Andrews wrote that Bush was "99 percent healed" from the broken right leg he sustained the first game of his senior season, adding that Bush was almost the same player he was before requiring two surgeries and the insertion of a titanium rod in his leg.
The campaign backfired. All 32 teams passed on Bush the first three rounds of the seven-round draft, including an Atlanta Falcons team coached by Bobby Petrino, Bush's coach at Louisville.
Ultimately, the Raiders selected Bush with the first pick of the fourth round but after 99 other players had their names called. Many so-called experts called the selection of Bush "the steal of the draft," though the Raiders aren't likely to reap any dividends until 2008 or beyond.
"I was a little disappointed by the draft, but that's OK," Bush said after a recent team practice he watched from the sideline. "Oakland's my home. Now I just come out here and show the guys that they missed out on something good. Right now, I'm just glad to be in this situation."
A year ago, Bush was in a situation unlike anyone else in college. He was fresh from a junior season in which he rushed 1,143 yards and an NCAA-best 23 touchdowns. He entered his senior season as
a strong Heisman Trophy candidate and a projectedtop-10 draft pick.
That vanished in an instant, or in the time it took for a Kentucky defender to snap Bush's leg on a horse-collar tackle in the third quarter of Louisville's opener. Bush had 128 yards and three touchdowns by that time.
Pro teams weren't sure what to make of Bush's long-term prognosis. The Buffalo Bills selected running back Willis McGahee in the first round of the 2003 draft despite McGahee's sustaining a serious knee injury in his final collegiate game.
McGahee, now with the Baltimore Ravens, sat out his rookie season but rushed for more than 1,100 yards each of his next two seasons and 990 last season.
"It's a very risky proposition for a club to take a letter from Dr. Andrews, even though he's regarded as one of the top handful of surgeons in the country," former Tennessee Titans general manager Floyd Reese said in a predraft interview with the Cleveland Plain Dealer. "I would have to bring (Bush) in, have my doctors look at him, run all the tests and have my doctors tell me what they thought of him physically.
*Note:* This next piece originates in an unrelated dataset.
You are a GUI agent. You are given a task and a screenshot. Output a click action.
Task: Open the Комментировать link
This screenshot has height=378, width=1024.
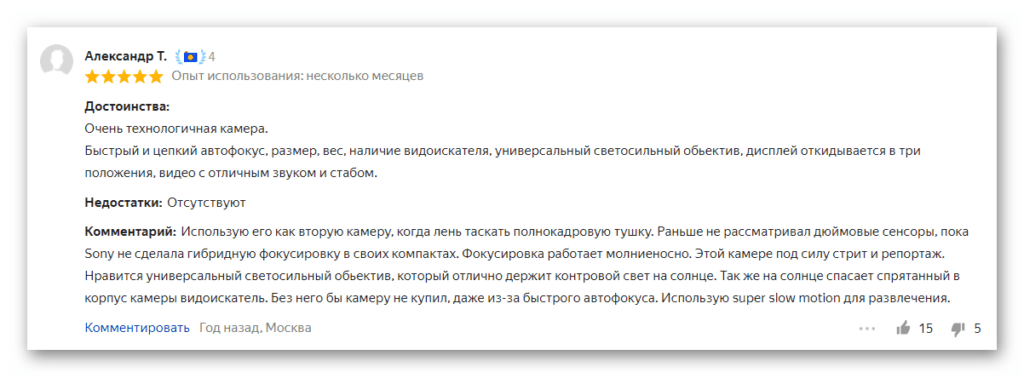click(137, 328)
Not only where he is today, but what's he going to be a year from now.
"Unless I could get real strong evidence, I think I would really shy away. It's a scary injury. And it's sad because this kid had a chance to be a terrific football player and still might be. It's going to take a lot of work and dedication."
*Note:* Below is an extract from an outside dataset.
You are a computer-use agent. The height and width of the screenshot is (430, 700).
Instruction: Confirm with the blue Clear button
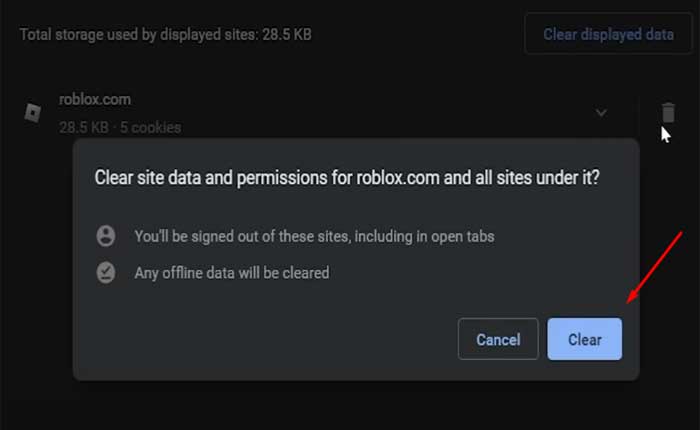tap(584, 339)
The Raiders and Bush have time on their side. Bush is scheduled to resume full-contact drills in two months or so, long before the regular season begins.
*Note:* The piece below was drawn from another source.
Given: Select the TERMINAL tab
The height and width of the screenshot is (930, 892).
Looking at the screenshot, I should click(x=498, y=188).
"All we've been told by our doctors and their doctors, we believe he'll be ready for training camp (which opens July 27)," Raiders coach Lane Kiffin said. "He'll be ready to go, and he'll be ready to do all the drills. So we really can't ask for more than that, and, obviously, he'll be a great addition to our team."
For now, the Raiders have veterans LaMont Jordan, Dominic Rhodes and Justin Fargas ahead of Bush on the depth chart.
"I like that, knowing that they don't need me to come and step in, so I can just take my time, make sure I'm 100 percent healthy and then get in there and play," Bush said.
Bush, 6-foot-1 and 243 pounds, has been compared to the likes of Tennessee's LenDale White, the New York Giants' Brandon Jacobs and the Cleveland Browns' Jamal Lewis. He has the size and strength to run inside and enough speed to break free on the perimeter.
Still, Petrino passed on Bush, even though he had more knowledge than any of his coaching peers about Bush's talent and long-term outlook.
"That was a tough break," Petrino said of Bush's injury, in an interview with the Atlanta Journal-Constitution before the draft. "Michael was in the best shape that he has ever been in. ... If he had continued to play, he would have put himself in position in the run for the Heisman."
Petrino added that he expects Bush to be a successful pro as long as he recovers as well as expected by Andrews and those close to Bush.
"If you are looking for a guy who is a great athlete, that's Michael Bush," Petrino said.